**목표:** "Open Comments via the speech bubble icon"라는 문구가 있는 줄부터 항목의 맨 끝까지 모든 줄을 그대로 복제하세요. 그림은 답에 넣지 마세요.

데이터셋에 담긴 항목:
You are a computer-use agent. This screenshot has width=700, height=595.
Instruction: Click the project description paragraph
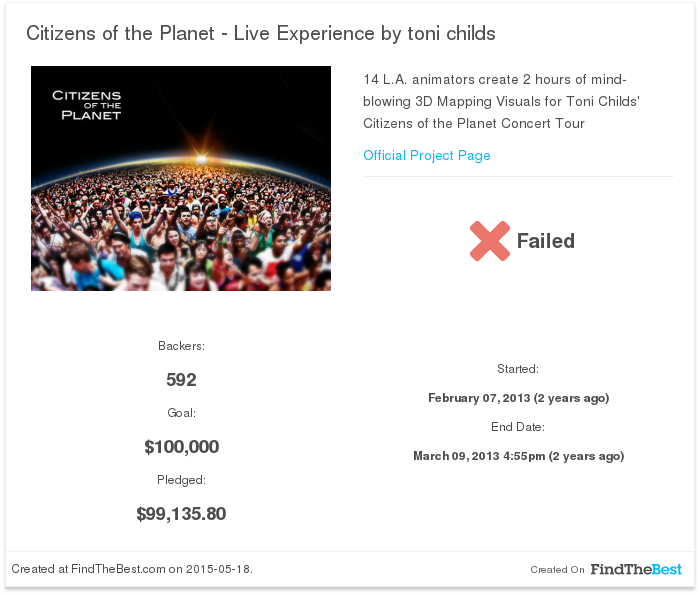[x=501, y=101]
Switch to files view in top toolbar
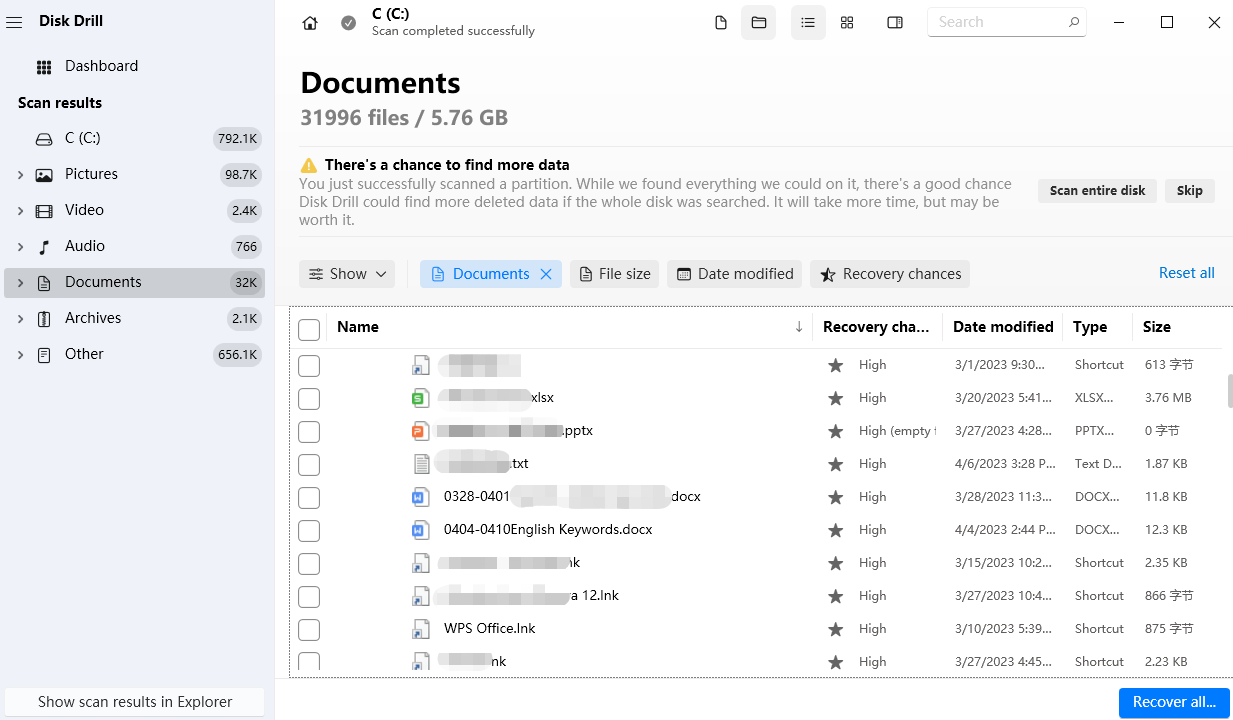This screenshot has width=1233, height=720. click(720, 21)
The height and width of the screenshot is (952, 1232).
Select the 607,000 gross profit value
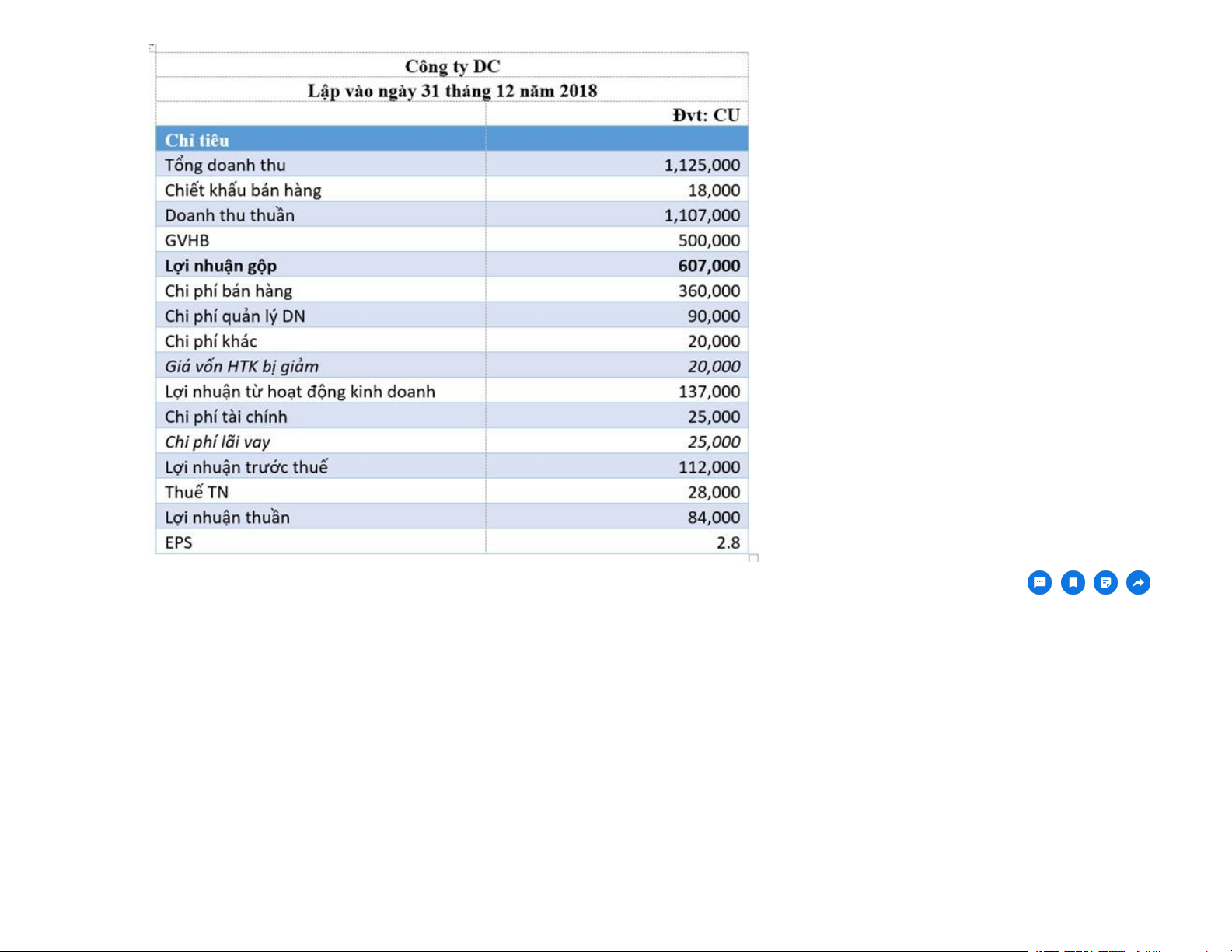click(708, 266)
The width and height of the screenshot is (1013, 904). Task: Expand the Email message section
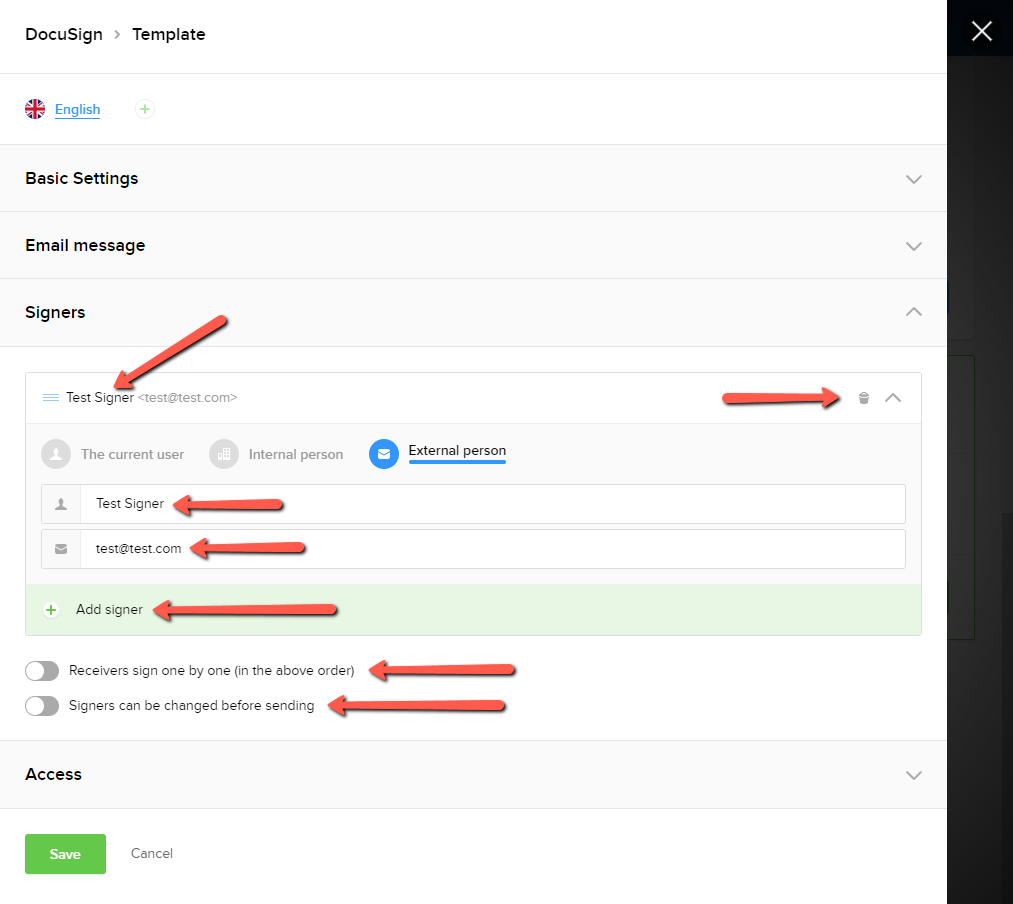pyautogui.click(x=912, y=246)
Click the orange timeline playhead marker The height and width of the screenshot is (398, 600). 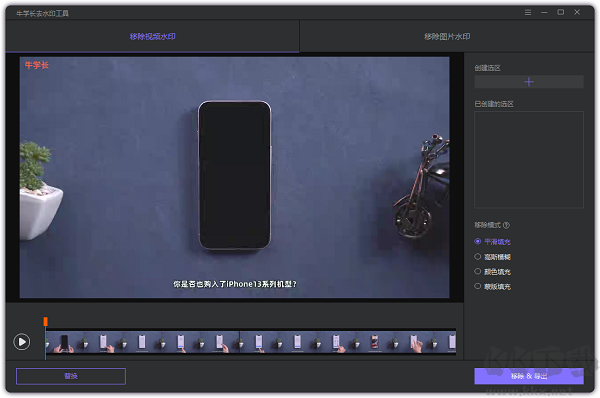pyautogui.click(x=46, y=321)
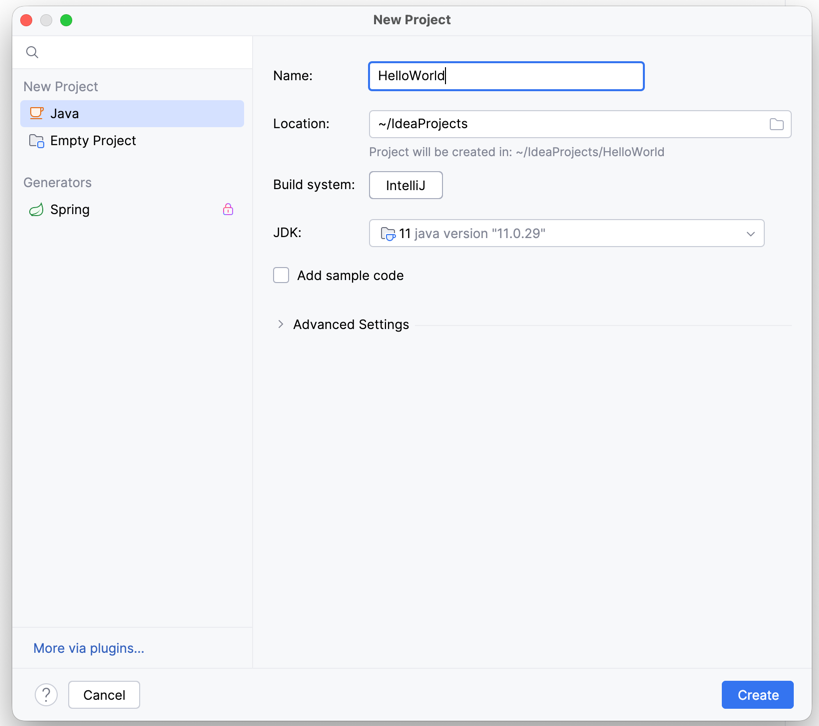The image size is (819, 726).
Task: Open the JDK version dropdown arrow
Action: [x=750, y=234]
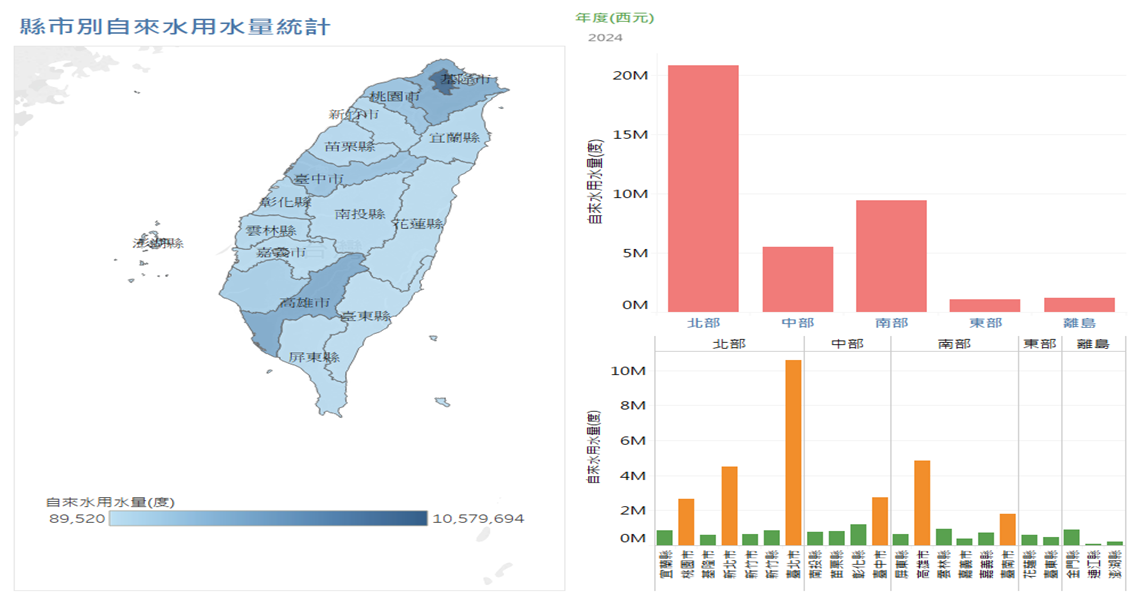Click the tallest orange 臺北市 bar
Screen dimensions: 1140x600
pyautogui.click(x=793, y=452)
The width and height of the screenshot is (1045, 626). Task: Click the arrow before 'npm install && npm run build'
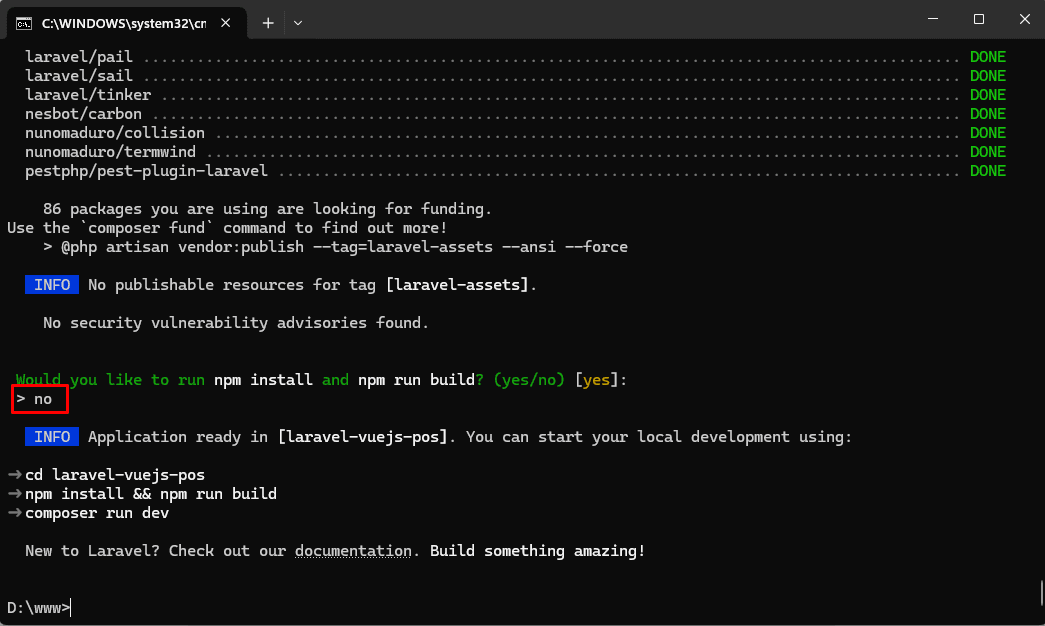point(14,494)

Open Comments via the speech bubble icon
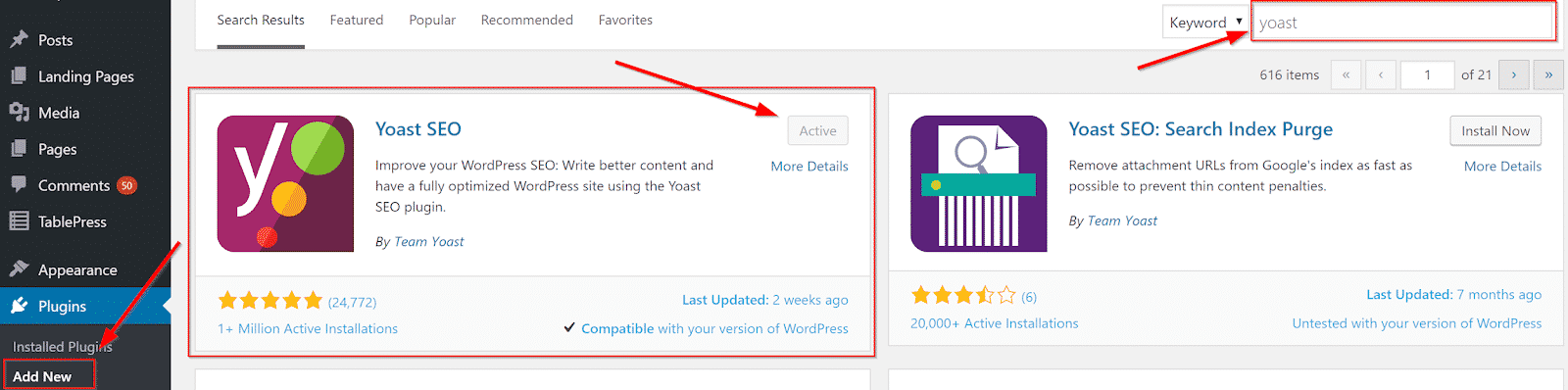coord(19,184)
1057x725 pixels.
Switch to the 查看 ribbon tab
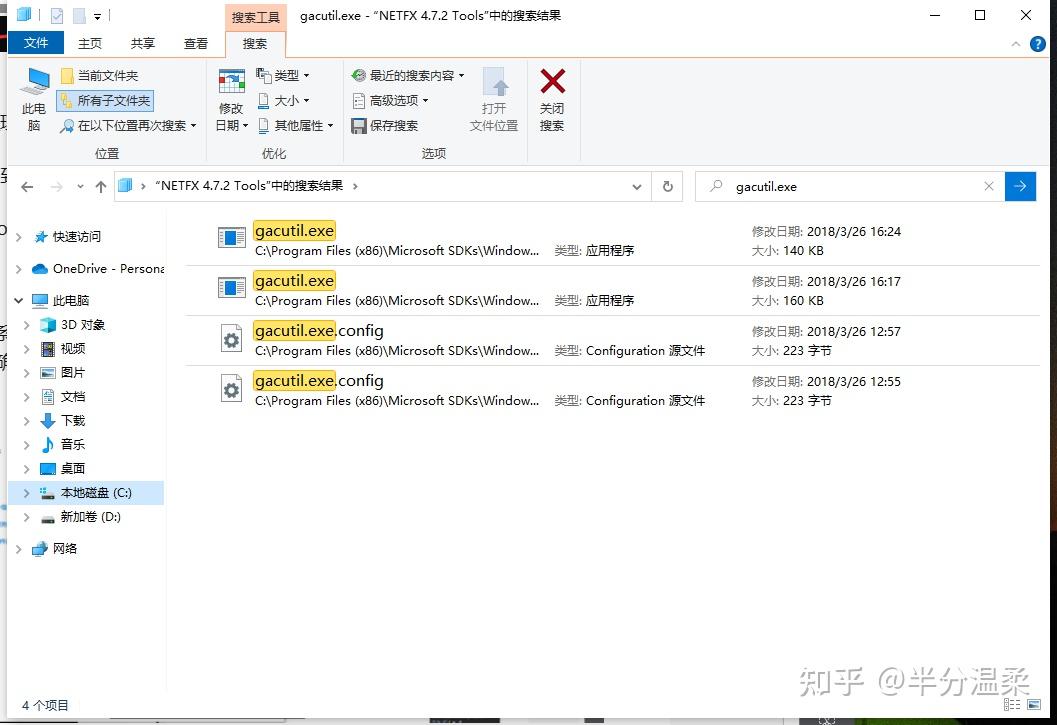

**과제 풀이:**
Open Comments via the speech bubble icon
coord(19,184)
1057x725 pixels.
Switch to the 查看 ribbon tab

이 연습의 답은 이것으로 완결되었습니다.